Systemic arterial pressure of spontaneously hypertensive rats (SHR) were not detectably different from control rats prior to 3 weeks of age. Arterial pressure was elevated in SHR at 4 weeks compared to Wistar-Kyoto rats. Thus, the term 'prehypertensive stage' should probably be reserved for animals less than 1 month of age when this model is examined.

Mechanism of vascular hyperresponsiveness in the spontaneously hypertensive rat.

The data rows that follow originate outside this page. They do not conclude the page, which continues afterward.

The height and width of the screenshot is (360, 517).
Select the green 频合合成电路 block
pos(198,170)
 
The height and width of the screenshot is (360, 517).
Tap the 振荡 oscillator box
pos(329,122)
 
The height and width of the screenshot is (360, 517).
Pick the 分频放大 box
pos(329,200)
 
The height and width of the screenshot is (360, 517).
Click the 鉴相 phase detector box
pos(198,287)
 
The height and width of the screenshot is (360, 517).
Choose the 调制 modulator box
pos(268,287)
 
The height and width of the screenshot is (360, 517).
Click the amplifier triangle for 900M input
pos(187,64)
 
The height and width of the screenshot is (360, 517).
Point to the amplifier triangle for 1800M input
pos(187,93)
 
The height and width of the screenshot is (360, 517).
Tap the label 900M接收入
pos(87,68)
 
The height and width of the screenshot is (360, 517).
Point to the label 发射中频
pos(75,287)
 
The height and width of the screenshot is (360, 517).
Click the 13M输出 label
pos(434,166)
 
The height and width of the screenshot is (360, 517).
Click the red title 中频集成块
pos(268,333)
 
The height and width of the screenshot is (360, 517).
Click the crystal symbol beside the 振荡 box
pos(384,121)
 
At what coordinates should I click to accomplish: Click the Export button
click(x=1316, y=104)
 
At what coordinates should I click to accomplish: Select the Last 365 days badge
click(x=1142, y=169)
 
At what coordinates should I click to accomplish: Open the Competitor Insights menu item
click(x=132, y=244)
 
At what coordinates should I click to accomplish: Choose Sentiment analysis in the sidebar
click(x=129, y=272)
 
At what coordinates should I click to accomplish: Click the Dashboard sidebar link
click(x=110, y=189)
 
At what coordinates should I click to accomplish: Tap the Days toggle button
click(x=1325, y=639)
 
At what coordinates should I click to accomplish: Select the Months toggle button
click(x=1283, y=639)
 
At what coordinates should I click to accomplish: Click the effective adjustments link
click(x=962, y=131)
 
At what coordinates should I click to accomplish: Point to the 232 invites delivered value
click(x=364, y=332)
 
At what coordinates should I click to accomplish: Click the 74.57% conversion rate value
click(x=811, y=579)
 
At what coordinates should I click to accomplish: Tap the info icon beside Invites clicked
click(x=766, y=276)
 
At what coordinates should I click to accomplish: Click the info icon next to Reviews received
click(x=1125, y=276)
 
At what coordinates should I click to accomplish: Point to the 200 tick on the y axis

Hyperresponsiveness of resistance vessels has been described in various vascular beds of spontaneously hypertensive rats perfused with artificial medium. This change has been attributed to altered vascular dimensions secondary to the development of hypertension. To test the possibility that true changes in sensitivity might contribute independently to vasoconstrictor hyperresponsiveness in spontaneously hypertensive rats, threshold vasoconstrictor doses of norepinephrine and barium chloride were determined in denervated hindquarters of rats perfused at constant flow with autologous blood. Threshold constrictor responses to norepinephrine were elicited in the hypertensive rats at concentrations averaging less than one-third that required in controls. Threshold vasoconstrictor concentrations of barium were not significantly different between the two groups. The ratio of norepinephrine/barium sensitivity was also significantly elevated in the hypertensive group. These data suggest that in the presence of a full humoral complement, excitability (barium sensitivity) in resistance vessels of spontaneously hypertensive rats is not altered, whereas the smooth muscle is hypersensitive to norepinephrine. Thus, it appears that changes in sensitivity as well as altered vascular geometry are important in the production of vascular hyperresponsiveness in the spontaneously hypertensive rat.